The Average Directional Index points to a sideways consolidation, while the surplus between -DI and +DI remains bearish. The ADX mainline is far below the threshold, which means quite a weak momentum and low volatility. Stochastic RSI printed a bullish reversal signal recently.
AUD/USD: Bullish
The Australian dollar was supported by risk-on sentiment across the board, stronger-than-expected macroeconomic data in the country, and hawkish comments of the RBA regulator. As a result, AUD/USD gained strength of +1.77% or 113 pips last week. The rate approached mid-term technical resistance, a breakout of which might lead to a bullish acceleration in the week ahead.

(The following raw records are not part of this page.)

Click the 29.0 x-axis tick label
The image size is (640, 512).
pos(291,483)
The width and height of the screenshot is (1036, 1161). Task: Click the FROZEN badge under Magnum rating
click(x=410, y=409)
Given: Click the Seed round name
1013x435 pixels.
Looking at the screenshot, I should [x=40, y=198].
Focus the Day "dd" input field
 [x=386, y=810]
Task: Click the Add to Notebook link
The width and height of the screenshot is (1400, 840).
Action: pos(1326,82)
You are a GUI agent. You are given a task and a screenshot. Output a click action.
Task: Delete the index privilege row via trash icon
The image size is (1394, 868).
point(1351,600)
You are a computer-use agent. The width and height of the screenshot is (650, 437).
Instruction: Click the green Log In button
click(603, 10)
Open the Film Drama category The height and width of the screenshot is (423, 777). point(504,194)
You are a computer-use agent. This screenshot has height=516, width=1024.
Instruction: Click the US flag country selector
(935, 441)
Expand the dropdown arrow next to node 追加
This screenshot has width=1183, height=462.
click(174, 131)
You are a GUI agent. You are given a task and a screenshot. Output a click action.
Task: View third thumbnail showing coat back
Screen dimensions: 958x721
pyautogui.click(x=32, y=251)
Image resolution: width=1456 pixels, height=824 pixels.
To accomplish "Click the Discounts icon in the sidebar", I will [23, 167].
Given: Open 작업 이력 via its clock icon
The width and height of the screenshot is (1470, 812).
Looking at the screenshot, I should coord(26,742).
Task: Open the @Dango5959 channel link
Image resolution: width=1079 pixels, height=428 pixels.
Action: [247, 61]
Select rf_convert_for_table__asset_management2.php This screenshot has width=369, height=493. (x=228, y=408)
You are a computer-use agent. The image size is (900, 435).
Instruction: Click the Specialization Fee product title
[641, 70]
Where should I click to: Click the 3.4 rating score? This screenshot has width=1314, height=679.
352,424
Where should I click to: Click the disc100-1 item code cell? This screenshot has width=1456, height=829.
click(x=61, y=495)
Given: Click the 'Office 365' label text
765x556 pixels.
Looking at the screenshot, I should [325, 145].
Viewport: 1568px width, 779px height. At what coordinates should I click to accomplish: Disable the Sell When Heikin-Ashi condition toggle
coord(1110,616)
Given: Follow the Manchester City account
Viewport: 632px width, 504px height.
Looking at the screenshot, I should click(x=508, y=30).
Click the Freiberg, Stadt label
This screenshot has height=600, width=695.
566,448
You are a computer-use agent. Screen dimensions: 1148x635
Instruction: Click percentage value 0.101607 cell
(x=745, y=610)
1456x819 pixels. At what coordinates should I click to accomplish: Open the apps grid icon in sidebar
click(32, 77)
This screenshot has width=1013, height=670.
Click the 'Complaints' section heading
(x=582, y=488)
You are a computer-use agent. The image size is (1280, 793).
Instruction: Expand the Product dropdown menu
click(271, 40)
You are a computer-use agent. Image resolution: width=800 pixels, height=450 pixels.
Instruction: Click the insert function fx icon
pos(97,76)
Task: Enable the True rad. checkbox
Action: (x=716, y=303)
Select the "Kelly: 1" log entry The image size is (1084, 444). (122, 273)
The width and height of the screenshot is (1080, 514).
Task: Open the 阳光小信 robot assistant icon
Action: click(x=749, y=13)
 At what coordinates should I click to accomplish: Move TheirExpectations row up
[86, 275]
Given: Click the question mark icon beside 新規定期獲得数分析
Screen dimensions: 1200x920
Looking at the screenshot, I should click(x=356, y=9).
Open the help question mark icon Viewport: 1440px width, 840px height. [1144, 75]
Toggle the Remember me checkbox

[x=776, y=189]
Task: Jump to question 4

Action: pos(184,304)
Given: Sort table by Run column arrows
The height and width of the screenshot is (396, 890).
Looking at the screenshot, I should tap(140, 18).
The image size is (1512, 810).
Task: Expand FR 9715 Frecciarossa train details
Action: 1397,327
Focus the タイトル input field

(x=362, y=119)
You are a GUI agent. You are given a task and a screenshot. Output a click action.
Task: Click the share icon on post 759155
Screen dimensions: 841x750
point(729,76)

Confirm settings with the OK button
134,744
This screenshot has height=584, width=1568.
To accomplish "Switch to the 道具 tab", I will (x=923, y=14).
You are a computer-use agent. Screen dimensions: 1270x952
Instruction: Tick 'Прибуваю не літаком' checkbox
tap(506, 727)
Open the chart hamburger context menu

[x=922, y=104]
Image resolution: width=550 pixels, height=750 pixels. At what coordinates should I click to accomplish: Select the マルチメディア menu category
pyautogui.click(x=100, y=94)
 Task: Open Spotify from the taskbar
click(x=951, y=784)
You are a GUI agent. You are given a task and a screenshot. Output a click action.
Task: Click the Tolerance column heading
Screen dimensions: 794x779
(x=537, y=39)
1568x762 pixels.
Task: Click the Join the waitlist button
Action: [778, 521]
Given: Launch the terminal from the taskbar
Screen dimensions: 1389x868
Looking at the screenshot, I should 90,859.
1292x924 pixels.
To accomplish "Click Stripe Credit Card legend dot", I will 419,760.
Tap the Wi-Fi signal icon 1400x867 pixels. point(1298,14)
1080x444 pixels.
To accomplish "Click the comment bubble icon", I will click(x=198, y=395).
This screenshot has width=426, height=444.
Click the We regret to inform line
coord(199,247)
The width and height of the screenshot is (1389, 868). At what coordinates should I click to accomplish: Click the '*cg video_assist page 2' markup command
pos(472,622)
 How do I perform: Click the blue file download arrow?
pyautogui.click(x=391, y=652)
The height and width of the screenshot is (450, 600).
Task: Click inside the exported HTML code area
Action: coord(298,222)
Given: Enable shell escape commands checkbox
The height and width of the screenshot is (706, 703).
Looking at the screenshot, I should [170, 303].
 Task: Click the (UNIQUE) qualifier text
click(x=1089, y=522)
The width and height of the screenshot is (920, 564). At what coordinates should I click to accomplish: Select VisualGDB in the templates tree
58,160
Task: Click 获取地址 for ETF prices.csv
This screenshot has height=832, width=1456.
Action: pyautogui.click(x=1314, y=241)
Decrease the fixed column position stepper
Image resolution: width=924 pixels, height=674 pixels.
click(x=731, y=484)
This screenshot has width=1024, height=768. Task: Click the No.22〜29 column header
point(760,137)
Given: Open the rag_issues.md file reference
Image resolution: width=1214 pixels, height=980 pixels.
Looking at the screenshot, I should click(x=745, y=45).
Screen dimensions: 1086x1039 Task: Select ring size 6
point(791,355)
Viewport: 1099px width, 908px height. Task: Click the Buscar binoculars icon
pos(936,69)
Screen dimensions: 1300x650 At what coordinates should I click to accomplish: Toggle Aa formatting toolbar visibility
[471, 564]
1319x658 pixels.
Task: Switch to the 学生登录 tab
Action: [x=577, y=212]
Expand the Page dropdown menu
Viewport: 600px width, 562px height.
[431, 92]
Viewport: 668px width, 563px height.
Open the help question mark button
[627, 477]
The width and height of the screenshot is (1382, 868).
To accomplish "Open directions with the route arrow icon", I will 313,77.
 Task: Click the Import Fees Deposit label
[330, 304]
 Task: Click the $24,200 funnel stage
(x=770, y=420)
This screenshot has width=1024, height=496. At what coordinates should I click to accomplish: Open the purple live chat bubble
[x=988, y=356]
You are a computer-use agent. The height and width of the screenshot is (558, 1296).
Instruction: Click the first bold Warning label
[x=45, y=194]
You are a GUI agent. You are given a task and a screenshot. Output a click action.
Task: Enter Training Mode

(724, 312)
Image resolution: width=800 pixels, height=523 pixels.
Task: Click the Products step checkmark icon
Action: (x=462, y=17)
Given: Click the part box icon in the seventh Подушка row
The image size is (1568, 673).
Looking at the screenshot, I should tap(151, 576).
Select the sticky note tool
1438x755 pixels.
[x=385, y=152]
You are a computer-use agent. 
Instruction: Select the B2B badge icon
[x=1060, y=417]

According to the daily chart setup below, the technical sentiment is bullish. Williams Alligator turned into the bullish eating mode with all lines placed in the correct order to proceed with the uptrend, while the middle line acts as the support level to implement the buy-lows trading strategy. The Chaikin Oscillator remained in the accumulation zone, although the momentum eased significantly. The only concern for the bulls is that the Parabolic SAR indicator’s dots are still above the current price, which might lead to bearish retracements in the week ahead. Buying the pair at the very top of the market might not be a good idea, so it’s recommended to wait for a bearish bounce before adding long positions. Pivot points are as follows: support 0.6400/50, resistance 0.6700.
USD/CAD: Bearish
The Canadian dollar was supported by solid economic reports and the growing price of oil last week. As a result, USD/CAD dropped to the mid-term technical support level slightly above the 1.3900 handle. The series of lower peaks on the daily chart point to a high likelihood of a bearish breakout in the upcoming week. If the sellers were strong enough to push the rate through the support, then the technical analysis would highlight the absence of any further support until the next mark of 1.3520. The long-term simple moving average with a period of 144 days is still ascending, and it currently comes at around the same range, so a bearish retracement could extend the slide of the rate.